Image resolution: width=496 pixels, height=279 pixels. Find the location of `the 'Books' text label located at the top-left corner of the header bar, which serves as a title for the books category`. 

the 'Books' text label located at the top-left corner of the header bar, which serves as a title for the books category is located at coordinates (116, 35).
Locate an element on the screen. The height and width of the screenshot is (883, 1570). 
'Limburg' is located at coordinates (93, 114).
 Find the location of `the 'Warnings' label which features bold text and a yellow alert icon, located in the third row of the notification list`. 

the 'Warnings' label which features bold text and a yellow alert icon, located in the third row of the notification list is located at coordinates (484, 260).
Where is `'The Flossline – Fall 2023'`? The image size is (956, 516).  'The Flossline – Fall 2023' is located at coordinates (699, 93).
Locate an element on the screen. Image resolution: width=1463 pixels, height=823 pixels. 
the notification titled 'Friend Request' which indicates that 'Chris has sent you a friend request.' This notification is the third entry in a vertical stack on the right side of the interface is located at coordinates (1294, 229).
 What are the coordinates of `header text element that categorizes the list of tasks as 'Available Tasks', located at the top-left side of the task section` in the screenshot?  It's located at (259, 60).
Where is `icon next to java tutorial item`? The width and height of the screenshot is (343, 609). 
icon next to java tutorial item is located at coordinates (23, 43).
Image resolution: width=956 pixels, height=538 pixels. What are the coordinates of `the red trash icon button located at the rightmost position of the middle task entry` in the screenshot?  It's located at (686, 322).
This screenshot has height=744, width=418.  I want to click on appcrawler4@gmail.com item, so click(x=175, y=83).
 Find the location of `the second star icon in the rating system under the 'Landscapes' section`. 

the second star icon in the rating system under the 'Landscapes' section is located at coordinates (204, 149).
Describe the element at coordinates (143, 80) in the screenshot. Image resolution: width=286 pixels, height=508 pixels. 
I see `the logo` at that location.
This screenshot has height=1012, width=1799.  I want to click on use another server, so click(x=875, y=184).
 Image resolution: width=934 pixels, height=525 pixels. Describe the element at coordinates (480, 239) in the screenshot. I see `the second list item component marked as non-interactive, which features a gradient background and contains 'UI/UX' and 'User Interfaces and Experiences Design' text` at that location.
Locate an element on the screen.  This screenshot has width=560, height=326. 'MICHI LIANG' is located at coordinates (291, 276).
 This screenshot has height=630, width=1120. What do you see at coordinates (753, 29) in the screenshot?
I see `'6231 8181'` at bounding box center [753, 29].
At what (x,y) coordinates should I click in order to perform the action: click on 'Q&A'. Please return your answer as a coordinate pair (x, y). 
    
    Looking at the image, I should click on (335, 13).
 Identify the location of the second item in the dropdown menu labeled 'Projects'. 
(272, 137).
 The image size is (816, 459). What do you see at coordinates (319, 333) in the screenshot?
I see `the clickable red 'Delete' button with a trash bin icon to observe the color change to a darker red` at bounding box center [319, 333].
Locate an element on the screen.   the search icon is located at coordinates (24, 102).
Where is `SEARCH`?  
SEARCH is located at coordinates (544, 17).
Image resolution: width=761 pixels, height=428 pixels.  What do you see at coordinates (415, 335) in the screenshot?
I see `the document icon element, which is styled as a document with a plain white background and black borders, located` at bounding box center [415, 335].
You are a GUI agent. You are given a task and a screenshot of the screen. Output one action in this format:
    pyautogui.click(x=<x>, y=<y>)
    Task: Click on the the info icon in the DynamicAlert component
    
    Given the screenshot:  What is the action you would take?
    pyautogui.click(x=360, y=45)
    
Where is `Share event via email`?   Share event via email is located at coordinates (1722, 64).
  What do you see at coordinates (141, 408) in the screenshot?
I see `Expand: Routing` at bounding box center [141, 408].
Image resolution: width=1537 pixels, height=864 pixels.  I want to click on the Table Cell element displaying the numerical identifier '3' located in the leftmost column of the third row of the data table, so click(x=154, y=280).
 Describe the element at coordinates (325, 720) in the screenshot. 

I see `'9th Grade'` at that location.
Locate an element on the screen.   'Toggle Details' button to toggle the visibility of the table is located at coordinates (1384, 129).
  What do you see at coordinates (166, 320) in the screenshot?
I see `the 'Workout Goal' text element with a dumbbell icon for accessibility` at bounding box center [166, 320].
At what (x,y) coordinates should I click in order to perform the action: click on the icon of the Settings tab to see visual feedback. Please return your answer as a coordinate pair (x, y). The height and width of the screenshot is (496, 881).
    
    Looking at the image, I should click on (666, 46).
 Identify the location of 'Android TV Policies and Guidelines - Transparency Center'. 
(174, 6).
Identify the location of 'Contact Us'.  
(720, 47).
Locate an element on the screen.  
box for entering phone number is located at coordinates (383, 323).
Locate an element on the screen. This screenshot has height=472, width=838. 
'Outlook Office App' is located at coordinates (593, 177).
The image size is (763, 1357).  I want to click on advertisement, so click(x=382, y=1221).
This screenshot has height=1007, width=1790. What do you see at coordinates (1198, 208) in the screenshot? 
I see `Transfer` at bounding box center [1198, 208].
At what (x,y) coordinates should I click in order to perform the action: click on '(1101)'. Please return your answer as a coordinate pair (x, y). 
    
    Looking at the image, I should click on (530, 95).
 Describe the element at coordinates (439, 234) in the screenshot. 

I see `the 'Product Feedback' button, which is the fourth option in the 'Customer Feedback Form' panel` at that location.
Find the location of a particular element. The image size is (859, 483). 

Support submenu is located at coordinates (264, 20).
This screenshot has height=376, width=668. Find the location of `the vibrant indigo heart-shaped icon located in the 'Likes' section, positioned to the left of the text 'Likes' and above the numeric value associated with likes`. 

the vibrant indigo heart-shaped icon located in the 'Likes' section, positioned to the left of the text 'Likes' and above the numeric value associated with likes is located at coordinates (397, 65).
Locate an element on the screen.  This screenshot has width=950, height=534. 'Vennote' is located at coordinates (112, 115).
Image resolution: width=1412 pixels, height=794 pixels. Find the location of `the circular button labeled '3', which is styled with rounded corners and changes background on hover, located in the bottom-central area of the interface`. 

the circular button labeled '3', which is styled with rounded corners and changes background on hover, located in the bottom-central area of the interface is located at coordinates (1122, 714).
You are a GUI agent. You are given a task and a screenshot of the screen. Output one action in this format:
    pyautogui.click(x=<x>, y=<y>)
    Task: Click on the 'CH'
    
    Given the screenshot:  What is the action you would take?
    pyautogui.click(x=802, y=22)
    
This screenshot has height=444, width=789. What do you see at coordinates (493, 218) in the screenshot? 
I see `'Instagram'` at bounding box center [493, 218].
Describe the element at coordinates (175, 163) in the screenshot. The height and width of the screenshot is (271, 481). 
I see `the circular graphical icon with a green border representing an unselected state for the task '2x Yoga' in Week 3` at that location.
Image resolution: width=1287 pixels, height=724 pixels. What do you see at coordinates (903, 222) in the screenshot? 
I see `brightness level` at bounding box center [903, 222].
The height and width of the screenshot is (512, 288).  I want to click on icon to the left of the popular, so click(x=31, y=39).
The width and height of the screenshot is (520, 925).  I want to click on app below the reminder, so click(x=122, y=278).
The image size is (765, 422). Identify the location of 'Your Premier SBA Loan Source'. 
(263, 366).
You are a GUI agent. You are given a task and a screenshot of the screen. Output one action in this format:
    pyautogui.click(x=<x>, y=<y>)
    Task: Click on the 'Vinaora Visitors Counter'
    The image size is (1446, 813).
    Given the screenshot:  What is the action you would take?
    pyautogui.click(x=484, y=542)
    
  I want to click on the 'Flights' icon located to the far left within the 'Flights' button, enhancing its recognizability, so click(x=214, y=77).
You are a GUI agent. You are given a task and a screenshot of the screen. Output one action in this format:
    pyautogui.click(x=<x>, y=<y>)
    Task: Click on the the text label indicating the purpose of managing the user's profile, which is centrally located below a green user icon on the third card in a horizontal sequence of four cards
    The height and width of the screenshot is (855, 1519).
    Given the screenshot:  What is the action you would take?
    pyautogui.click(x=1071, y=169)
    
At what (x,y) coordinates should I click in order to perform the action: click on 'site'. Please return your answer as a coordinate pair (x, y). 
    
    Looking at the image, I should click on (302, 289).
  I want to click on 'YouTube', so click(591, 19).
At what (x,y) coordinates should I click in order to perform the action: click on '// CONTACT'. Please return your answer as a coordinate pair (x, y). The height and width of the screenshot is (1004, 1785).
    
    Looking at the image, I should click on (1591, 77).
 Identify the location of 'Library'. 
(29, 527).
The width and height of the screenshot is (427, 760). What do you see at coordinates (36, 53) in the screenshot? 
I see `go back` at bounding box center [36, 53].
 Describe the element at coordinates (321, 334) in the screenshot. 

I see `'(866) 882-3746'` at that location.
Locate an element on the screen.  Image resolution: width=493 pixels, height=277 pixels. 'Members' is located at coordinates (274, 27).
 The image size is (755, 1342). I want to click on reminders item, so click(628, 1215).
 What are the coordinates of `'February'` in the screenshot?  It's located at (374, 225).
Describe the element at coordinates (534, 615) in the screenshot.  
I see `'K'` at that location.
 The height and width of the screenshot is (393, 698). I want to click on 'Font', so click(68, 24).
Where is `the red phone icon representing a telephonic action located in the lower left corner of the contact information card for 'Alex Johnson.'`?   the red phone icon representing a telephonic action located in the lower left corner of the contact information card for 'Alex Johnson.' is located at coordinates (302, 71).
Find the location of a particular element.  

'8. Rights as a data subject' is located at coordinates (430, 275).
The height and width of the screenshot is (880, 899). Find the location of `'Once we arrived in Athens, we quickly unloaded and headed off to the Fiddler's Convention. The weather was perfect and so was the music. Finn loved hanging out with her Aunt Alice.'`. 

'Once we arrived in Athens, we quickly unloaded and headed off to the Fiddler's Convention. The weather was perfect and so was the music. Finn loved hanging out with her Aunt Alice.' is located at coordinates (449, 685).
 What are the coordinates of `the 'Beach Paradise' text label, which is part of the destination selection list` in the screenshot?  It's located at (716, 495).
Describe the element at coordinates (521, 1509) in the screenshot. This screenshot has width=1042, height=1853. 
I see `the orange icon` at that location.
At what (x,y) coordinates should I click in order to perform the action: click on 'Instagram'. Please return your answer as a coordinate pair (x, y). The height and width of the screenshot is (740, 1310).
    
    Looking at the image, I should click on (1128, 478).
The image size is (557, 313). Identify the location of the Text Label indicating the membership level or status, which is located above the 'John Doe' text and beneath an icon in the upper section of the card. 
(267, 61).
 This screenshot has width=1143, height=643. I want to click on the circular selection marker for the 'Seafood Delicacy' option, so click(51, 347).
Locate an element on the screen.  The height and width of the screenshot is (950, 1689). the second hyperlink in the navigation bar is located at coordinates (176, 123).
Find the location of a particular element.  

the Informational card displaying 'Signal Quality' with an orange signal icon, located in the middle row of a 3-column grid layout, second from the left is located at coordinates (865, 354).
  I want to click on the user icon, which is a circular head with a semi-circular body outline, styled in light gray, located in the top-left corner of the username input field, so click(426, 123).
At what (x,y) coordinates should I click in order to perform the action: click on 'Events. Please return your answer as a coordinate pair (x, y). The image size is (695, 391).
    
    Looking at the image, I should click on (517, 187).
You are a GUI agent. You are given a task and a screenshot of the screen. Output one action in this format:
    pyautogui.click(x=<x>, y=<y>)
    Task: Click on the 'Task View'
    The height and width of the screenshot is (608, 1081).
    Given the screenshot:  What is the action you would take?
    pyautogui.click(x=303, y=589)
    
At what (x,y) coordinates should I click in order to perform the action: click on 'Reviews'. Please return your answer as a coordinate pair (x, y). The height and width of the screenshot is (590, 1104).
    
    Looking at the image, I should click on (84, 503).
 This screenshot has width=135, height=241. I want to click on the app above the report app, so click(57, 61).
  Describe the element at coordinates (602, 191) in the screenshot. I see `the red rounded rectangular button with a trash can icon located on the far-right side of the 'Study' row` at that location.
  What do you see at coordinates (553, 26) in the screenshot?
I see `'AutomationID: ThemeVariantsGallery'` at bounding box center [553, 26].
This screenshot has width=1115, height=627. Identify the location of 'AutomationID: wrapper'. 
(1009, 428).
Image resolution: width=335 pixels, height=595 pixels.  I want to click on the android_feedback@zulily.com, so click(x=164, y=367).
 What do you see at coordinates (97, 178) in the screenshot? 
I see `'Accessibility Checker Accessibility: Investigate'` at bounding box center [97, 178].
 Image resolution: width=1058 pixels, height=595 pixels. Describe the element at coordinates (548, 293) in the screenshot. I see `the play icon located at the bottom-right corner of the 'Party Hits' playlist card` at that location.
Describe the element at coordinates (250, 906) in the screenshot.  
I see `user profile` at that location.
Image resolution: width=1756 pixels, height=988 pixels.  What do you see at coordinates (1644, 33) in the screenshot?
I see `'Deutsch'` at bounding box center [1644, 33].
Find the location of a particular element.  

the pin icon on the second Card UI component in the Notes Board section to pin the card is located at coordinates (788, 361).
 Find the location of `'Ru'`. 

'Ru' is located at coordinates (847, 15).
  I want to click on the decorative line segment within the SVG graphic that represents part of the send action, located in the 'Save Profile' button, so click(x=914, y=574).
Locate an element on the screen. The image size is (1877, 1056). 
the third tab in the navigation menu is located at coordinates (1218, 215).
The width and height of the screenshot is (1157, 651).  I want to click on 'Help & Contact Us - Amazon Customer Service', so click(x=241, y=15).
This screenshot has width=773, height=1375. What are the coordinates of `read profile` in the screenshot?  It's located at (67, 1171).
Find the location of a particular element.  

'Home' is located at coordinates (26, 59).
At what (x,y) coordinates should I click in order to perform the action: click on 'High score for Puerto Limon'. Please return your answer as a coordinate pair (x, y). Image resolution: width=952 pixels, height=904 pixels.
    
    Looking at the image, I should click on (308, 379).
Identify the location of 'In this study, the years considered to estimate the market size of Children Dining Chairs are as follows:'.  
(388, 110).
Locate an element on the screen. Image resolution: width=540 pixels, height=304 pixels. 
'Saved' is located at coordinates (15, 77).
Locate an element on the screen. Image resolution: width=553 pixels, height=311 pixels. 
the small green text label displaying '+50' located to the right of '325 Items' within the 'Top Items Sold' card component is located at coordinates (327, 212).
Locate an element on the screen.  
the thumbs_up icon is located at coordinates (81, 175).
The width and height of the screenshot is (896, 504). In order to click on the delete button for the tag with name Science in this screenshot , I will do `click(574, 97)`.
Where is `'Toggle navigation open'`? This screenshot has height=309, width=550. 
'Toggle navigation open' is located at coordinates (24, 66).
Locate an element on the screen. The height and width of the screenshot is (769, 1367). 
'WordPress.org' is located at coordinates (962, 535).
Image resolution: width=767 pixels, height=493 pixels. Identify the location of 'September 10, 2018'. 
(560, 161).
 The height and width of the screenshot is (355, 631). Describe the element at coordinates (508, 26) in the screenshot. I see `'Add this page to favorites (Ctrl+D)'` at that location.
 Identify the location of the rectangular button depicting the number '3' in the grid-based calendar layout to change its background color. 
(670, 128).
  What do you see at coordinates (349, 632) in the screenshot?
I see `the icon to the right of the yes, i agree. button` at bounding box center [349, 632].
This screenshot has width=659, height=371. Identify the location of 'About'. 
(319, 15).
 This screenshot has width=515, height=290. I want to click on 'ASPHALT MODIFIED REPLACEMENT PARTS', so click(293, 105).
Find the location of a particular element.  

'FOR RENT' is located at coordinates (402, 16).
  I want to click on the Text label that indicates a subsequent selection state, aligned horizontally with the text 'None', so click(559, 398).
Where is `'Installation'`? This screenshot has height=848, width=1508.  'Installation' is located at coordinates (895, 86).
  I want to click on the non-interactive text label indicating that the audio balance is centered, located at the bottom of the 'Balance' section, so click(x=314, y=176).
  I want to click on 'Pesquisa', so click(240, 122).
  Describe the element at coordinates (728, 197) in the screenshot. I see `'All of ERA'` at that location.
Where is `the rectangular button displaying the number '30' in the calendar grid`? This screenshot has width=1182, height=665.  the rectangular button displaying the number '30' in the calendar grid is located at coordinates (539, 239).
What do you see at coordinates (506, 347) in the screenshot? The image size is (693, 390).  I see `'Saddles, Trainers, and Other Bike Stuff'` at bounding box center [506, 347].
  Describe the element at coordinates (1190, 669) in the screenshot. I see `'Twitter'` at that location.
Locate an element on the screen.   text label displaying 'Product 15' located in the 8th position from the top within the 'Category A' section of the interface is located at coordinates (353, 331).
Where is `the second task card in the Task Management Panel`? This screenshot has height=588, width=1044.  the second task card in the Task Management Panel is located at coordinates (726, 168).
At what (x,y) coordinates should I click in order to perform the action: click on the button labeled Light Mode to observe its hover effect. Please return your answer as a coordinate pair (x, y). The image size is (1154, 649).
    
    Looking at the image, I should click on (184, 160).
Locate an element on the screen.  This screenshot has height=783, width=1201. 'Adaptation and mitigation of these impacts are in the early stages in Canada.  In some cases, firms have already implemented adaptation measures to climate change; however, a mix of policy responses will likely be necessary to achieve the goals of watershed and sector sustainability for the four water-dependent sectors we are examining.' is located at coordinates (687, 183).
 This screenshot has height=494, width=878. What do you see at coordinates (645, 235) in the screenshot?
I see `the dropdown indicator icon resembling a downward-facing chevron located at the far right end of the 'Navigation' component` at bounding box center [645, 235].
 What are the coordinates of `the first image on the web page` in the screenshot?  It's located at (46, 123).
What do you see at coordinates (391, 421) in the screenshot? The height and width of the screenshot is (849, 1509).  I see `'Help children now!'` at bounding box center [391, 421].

= = =

Given instruction =
Repeat the lines of the data above verbatim, starting at the line that contains "is (740, 1310)." and ending at the line that contains "Looking at the image, I should click on (517, 187).", both included.

Answer to the task =
At what (x,y) coordinates should I click in order to perform the action: click on 'Instagram'. Please return your answer as a coordinate pair (x, y). The height and width of the screenshot is (740, 1310).
    
    Looking at the image, I should click on (1128, 478).
The image size is (557, 313). Identify the location of the Text Label indicating the membership level or status, which is located above the 'John Doe' text and beneath an icon in the upper section of the card. 
(267, 61).
 This screenshot has width=1143, height=643. I want to click on the circular selection marker for the 'Seafood Delicacy' option, so click(51, 347).
Locate an element on the screen.  The height and width of the screenshot is (950, 1689). the second hyperlink in the navigation bar is located at coordinates (176, 123).
Find the location of a particular element.  

the Informational card displaying 'Signal Quality' with an orange signal icon, located in the middle row of a 3-column grid layout, second from the left is located at coordinates (865, 354).
  I want to click on the user icon, which is a circular head with a semi-circular body outline, styled in light gray, located in the top-left corner of the username input field, so click(426, 123).
At what (x,y) coordinates should I click in order to perform the action: click on 'Events. Please return your answer as a coordinate pair (x, y). The image size is (695, 391).
    
    Looking at the image, I should click on (517, 187).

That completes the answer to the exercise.